Antràs, the Robert G. Ory Professor of Economics at Harvard University, is one of the leading contemporary theorists of international trade. His research, which reshaped understanding of global value chains, focuses on how firms organize cross-border production and how regulation and technological change influence global trade flows and corporate decision-making.

He said conventional classifications of economies often obscure important structural differences, noting that the term emerging markets groups together countries with widely divergent industrial bases. Economies that depend heavily on manufacturing exports rely critically on market access and trade integration and therefore face stronger competitive pressures from Chinese exports that are increasingly shifting toward alternative markets.

Saudi Arabia, by contrast, exports extensively while facing limited direct competition from China in its primary export commodity, a situation that creates a strategic opportunity. The current environment allows the Kingdom to obtain imports from China at lower cost and access a broader range of goods that previously flowed largely toward the United States market.

Addressing how emerging economies should respond to dumping pressures and rising competition, Antràs said countries should minimize protectionist tendencies and instead position themselves as committed participants in the multilateral trading system, allowing foreign producers to access domestic markets while encouraging domestic firms to expand internationally.

He noted that although Chinese dumping presents concerns for countries with manufacturing sectors that compete directly with Chinese production, the risk is lower for Saudi Arabia because it does not maintain a large manufacturing base that overlaps directly with Chinese exports. Lower-cost imports could benefit Saudi consumers, while targeted policy tools such as credit programs, subsidies, and support for firms seeking to redesign and upgrade business models represent more effective responses than broad protectionist measures.

Globalization has not ended

Antràs said globalization continues but through more complex structures, with trade agreements increasingly negotiated through diverse arrangements rather than relying primarily on multilateral negotiations. Trade deals will continue to be concluded, but they are likely to become more complex, with uncertainty remaining a defining feature of the global trading environment.

Interest rates and artificial intelligence

According to Antràs, high global interest rates, combined with the additional risk premiums faced by emerging markets, are constraining investment, particularly in sectors that require export financing, capital expenditure, and continuous quality upgrading.

However, he noted that elevated interest rates partly reflect expectations of stronger long-term growth driven by artificial intelligence and broader technological transformation.
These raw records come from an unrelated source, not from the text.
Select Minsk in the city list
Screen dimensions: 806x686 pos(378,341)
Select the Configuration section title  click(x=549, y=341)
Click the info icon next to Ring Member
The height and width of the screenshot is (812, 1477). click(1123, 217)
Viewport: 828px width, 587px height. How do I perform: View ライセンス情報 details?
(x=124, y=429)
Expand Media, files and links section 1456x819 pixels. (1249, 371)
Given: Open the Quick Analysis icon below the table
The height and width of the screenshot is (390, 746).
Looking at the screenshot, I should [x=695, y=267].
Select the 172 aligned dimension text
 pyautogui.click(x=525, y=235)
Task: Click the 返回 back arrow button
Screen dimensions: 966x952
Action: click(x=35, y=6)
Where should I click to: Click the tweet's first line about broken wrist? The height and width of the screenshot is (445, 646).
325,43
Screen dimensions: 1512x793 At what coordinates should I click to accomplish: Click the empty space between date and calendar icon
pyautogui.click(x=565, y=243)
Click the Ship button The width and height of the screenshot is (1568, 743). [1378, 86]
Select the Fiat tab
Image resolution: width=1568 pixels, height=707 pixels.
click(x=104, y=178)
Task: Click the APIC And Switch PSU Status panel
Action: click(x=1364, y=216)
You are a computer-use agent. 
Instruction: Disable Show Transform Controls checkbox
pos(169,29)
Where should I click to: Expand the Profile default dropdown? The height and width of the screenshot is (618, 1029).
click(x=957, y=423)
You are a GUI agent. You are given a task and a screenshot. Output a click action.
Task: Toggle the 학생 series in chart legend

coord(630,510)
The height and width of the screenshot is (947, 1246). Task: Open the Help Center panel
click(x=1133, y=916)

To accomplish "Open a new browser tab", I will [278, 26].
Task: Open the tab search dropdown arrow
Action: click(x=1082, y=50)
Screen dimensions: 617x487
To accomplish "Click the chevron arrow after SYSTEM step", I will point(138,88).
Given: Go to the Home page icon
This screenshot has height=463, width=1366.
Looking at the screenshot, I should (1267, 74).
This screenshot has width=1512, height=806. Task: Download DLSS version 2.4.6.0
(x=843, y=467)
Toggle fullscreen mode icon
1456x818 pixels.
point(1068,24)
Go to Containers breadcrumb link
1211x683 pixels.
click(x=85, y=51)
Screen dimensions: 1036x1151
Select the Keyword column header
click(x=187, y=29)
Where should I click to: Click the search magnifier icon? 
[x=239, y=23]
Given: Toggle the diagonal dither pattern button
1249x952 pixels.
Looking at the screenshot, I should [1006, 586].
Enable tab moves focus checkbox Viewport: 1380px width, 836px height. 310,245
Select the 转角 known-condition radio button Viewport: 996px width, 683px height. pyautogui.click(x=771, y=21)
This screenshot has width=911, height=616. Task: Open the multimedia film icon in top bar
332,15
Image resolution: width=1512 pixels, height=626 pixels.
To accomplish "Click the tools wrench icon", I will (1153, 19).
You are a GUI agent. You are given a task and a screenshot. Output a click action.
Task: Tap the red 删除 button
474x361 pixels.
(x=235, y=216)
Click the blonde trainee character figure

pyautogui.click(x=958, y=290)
He also said if those growth expectations materialize, productivity gains could enable small and medium-sized enterprises to forecast demand more accurately and identify previously untapped markets, partially offsetting the negative effects of higher borrowing costs.

Employment concerns and the role of government

The Harvard professor warned that labor markets face a dual challenge stemming from intensified Chinese export competition and accelerating job automation driven by artificial intelligence, developments that could lead to significant disruptions, particularly among younger workers. He said governments must adopt proactive strategies requiring substantial fiscal resources to mitigate near-term labor-market shocks.

According to Antràs, productivity growth remains the central condition for success: if new technologies deliver the anticipated productivity gains, governments will gain the fiscal space needed to compensate affected groups and retrain the workforce, achieving a balance between addressing short-term disruptions and investing in long-term strategic gains.